● **Exercise prompt**
From the entries that follow, extract each line holding the string "card".

++++ Supplied material

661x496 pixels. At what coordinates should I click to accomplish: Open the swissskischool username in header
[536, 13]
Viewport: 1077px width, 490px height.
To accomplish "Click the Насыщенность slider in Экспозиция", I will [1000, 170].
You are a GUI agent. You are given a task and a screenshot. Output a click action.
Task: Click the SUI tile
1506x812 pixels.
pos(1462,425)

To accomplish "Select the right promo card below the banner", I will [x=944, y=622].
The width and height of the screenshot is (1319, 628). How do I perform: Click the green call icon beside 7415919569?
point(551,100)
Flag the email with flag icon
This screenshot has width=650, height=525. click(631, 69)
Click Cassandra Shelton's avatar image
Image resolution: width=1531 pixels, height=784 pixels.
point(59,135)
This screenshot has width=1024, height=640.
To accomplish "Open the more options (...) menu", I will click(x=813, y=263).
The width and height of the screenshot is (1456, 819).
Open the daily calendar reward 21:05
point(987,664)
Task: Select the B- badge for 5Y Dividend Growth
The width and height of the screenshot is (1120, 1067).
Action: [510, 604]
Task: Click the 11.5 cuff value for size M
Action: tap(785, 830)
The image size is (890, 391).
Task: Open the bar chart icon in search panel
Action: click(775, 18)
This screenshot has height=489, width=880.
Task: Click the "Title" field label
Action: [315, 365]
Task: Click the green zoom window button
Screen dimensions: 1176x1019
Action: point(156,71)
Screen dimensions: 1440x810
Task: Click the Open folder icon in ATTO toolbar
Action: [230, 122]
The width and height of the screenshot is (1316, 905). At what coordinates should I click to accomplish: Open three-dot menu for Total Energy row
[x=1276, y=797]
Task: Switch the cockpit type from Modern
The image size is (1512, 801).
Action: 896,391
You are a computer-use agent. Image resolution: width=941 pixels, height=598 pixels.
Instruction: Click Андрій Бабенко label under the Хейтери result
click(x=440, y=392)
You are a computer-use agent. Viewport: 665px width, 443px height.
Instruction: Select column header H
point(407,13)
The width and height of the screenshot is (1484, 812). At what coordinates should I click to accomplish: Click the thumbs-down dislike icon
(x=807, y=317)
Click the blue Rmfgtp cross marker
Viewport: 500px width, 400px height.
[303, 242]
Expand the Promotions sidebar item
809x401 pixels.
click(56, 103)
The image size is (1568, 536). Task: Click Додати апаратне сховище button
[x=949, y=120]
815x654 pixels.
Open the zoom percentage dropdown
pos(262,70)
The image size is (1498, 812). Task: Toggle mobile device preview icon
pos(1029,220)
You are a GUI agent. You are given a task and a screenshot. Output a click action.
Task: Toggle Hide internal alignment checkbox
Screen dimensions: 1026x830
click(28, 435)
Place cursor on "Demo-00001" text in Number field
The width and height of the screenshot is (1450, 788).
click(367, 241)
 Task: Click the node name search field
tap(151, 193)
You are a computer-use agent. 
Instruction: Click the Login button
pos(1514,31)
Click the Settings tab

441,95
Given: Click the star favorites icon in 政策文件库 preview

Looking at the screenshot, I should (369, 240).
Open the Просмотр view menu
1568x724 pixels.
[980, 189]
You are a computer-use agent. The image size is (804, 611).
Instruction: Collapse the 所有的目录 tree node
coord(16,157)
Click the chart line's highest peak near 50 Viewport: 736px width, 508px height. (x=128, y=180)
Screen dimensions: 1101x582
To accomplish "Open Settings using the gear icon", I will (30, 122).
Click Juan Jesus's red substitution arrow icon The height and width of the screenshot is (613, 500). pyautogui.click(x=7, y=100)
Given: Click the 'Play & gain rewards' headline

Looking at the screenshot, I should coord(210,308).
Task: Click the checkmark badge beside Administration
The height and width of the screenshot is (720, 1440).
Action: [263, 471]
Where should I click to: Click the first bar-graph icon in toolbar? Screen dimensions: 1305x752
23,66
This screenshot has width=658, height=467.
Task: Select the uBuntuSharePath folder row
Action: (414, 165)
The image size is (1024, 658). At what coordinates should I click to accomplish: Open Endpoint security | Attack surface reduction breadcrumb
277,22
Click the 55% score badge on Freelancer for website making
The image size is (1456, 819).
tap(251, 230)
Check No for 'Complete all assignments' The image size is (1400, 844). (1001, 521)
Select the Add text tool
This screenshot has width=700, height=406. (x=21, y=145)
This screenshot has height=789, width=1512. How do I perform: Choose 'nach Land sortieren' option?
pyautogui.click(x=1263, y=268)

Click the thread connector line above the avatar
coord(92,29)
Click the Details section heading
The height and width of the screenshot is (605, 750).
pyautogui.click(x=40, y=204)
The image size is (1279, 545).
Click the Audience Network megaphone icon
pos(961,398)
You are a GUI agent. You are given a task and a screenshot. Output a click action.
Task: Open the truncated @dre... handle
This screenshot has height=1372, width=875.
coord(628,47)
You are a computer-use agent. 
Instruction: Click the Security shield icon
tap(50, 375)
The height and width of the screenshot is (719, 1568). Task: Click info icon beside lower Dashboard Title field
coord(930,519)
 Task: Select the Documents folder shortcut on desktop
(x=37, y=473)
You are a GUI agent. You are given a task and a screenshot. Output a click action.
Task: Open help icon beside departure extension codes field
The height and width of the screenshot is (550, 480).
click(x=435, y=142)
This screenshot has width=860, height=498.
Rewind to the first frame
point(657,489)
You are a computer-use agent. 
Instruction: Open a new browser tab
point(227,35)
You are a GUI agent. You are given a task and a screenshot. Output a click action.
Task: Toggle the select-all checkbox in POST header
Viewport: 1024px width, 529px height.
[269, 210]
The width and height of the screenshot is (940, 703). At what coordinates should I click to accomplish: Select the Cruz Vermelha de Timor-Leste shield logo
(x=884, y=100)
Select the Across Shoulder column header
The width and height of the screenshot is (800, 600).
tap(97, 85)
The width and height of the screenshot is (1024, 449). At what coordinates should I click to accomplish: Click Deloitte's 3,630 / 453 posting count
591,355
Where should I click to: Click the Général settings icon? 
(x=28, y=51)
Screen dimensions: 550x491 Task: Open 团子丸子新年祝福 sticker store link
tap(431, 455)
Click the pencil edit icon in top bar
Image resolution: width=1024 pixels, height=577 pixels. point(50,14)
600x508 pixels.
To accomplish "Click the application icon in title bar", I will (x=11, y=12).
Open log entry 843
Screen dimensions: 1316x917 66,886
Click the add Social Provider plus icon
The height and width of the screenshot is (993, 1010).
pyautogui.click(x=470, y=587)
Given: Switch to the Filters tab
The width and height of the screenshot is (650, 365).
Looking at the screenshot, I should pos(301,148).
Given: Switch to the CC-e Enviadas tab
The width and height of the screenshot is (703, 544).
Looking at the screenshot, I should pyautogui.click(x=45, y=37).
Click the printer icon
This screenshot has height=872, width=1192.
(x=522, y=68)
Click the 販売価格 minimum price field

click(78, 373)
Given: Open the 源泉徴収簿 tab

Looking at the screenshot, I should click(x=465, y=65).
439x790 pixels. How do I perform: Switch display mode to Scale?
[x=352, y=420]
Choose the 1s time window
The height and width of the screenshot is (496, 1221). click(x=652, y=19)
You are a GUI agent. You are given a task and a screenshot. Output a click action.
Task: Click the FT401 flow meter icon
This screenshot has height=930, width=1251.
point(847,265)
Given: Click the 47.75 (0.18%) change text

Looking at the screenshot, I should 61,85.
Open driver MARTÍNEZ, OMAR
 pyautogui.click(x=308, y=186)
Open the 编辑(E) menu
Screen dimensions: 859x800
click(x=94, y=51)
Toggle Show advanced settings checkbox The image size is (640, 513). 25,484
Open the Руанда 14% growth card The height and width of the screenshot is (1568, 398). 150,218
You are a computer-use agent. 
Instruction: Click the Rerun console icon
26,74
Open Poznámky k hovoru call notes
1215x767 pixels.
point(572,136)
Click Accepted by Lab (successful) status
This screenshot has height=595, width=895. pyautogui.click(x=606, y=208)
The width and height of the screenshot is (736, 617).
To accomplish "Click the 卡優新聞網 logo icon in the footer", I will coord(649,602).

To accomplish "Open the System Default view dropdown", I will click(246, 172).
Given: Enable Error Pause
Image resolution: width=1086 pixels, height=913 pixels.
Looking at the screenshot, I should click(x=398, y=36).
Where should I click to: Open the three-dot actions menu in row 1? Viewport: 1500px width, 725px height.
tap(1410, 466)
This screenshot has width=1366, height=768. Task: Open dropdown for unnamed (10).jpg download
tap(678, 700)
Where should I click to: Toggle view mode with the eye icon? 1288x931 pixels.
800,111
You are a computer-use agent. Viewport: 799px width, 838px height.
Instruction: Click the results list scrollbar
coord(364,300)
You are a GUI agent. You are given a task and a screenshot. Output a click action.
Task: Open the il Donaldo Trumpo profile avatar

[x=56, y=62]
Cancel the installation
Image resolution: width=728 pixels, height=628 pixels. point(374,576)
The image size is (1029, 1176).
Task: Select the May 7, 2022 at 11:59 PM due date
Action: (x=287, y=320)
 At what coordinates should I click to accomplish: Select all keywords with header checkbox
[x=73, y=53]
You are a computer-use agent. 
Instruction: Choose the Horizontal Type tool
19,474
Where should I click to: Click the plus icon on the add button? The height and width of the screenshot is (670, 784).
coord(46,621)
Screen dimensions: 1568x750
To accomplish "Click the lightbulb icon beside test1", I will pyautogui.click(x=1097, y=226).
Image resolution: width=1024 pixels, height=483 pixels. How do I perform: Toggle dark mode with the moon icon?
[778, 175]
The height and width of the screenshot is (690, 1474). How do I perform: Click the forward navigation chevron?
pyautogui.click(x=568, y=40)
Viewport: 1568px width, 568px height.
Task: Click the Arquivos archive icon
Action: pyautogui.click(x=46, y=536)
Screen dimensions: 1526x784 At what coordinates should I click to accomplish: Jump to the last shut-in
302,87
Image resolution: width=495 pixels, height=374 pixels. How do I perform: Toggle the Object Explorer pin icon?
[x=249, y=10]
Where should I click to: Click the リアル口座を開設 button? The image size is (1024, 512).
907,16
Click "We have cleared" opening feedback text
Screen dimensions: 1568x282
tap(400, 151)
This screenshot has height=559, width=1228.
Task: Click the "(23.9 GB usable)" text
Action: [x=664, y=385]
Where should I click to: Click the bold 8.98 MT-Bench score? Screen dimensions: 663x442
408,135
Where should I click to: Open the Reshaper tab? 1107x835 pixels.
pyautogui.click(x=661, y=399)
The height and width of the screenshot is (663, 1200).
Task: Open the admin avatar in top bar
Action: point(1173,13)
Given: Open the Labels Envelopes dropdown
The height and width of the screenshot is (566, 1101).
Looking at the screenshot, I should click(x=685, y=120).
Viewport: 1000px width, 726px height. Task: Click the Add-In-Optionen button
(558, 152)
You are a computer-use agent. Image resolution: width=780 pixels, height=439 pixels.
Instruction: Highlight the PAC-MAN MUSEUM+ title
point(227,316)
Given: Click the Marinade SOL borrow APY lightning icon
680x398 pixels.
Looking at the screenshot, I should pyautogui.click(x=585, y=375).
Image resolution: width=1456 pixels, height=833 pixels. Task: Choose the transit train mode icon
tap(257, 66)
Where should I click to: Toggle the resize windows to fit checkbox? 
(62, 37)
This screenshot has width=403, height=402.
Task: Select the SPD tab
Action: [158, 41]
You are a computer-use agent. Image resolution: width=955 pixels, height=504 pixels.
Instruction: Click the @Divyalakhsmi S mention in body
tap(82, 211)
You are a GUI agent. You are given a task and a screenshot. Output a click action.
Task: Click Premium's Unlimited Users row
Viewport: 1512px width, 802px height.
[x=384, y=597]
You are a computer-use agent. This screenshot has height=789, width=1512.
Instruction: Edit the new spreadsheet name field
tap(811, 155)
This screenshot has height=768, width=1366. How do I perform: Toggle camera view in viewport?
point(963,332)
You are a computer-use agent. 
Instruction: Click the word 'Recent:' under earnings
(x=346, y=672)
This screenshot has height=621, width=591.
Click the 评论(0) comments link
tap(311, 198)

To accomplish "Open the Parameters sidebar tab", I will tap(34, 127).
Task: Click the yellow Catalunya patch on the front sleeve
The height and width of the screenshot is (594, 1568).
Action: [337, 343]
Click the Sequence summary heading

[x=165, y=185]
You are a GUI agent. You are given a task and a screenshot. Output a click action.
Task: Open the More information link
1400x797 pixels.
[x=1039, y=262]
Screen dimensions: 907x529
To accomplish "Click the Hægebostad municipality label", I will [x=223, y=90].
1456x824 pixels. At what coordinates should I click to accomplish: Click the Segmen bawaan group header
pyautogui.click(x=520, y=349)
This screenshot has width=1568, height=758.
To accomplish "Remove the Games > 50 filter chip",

++++++++

● **Final answer**
To accomplish "Select the right promo card below the banner", I will [x=944, y=622].
Open the Руанда 14% growth card The height and width of the screenshot is (1568, 398). 150,218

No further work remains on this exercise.